State of the Union: You still awake?

     A statue of President George Washington in seen in the Capitol Rotunda on Capitol Hill in Washington, Tuesday, Jan. 28, 2014. President Barack Obama will give his State of the Union address tonight to a joint session of Congress. (Pablo Martinez Monsivais/AP Photo)

    A statue of President George Washington in seen in the Capitol Rotunda on Capitol Hill in Washington, Tuesday, Jan. 28, 2014. President Barack Obama will give his State of the Union address tonight to a joint session of Congress. (Pablo Martinez Monsivais/AP Photo)

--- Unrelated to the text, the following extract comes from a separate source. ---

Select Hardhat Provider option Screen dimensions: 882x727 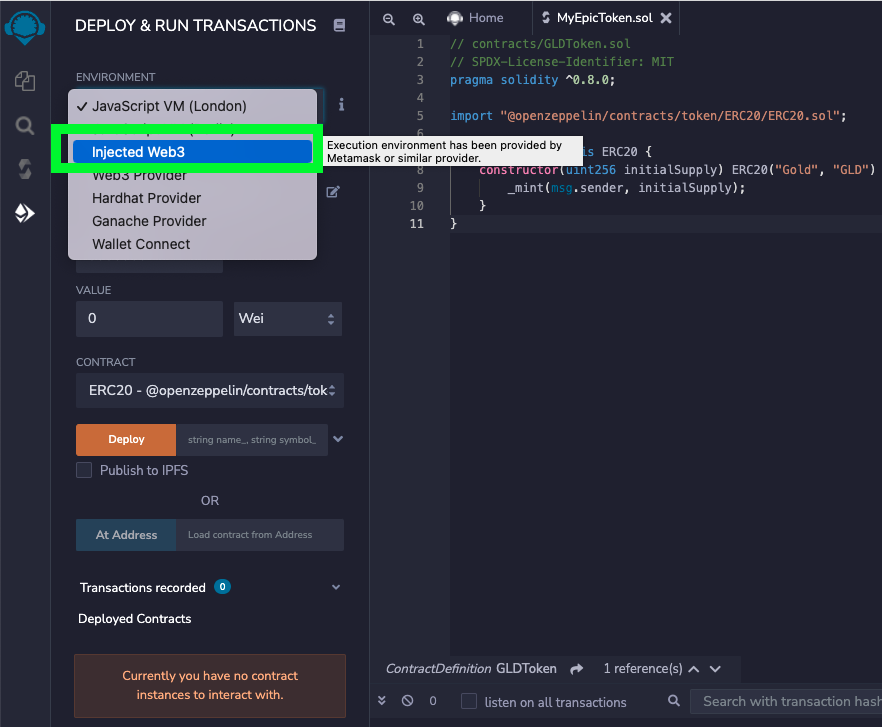pos(146,198)
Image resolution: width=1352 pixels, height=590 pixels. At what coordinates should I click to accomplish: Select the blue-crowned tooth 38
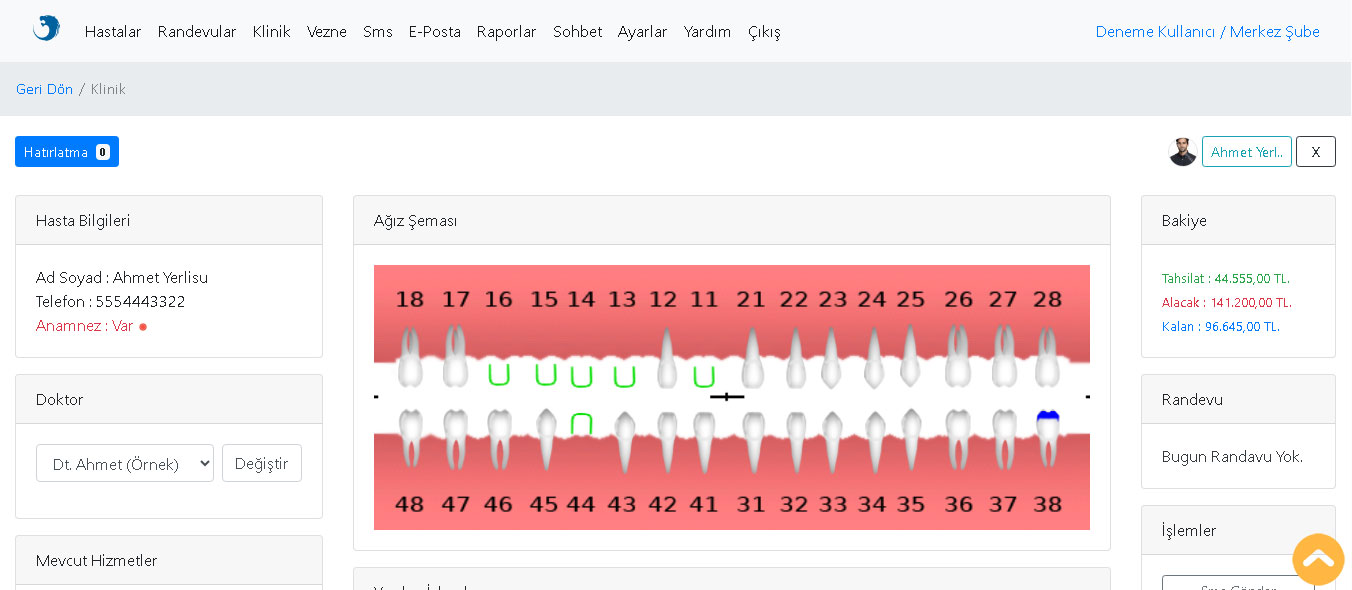click(x=1047, y=437)
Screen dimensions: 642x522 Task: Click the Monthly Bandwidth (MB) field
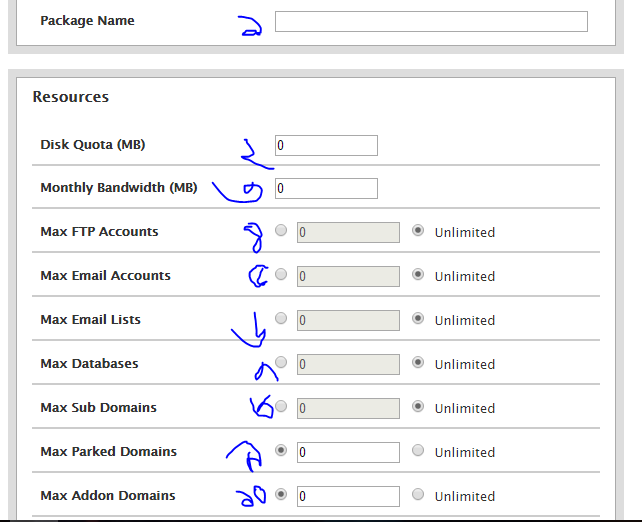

    Presidents have stood before Congress to opine annually on the state of our union since the era of Woodrow Wilson. So if you’re bored silly by the rote pomp and disposable rhetoric, you have him to thank. And tonight Barack Obama will sustain those tired traditions, when he unveils an agenda that will be DOA in Congress within milliseconds of his closing words.

    It’s no surprise that 65 percent of Americans didn’t bother to watch his ’13 State of the Union address, and that a similar majority will skip tonight’s ephemera. The midterm election season has already begun, which means that Washington won’t do squat this year. Obama’s new buzz phrase is “Year of Action,” but it would be more accurate to title his speech “Year of Excruciation.”

    Republicans are loathe to cooperate on virtually anything (nothing new there), lest they hand Obama a win that could boost Democratic congressional prospects in November. Worse yet, they’re loathe to cooperate with each other. They can’t even agree on who should rebut Obama’s speech, so they’ll have three rebuttals – an official address (congresswoman Cathy McMorris-Rogers), a tea-party address (Sen. Mike Lee), and a Rand Paul address (designed solely to buttress the brand of America’s Ophthalmologist). It’s enough to make you miss Marco Rubio’s 2013 product placement ad for bottled water.

    Meanwhile, a lot of incumbent Democrats are loathe to be linked to Obama, because they’re running for re-election in red states where he’s broadly unpopular. If he were to expound at length about the virtues of Obamacare, or the need for gun sale restrictions, vulnerable senators like Mark Begich of Alaska and Mark Pryor of Arkansas would sit on their hands if only to stop themselves from diving beneath their seats. (Which is why Obama won’t linger on either topic.)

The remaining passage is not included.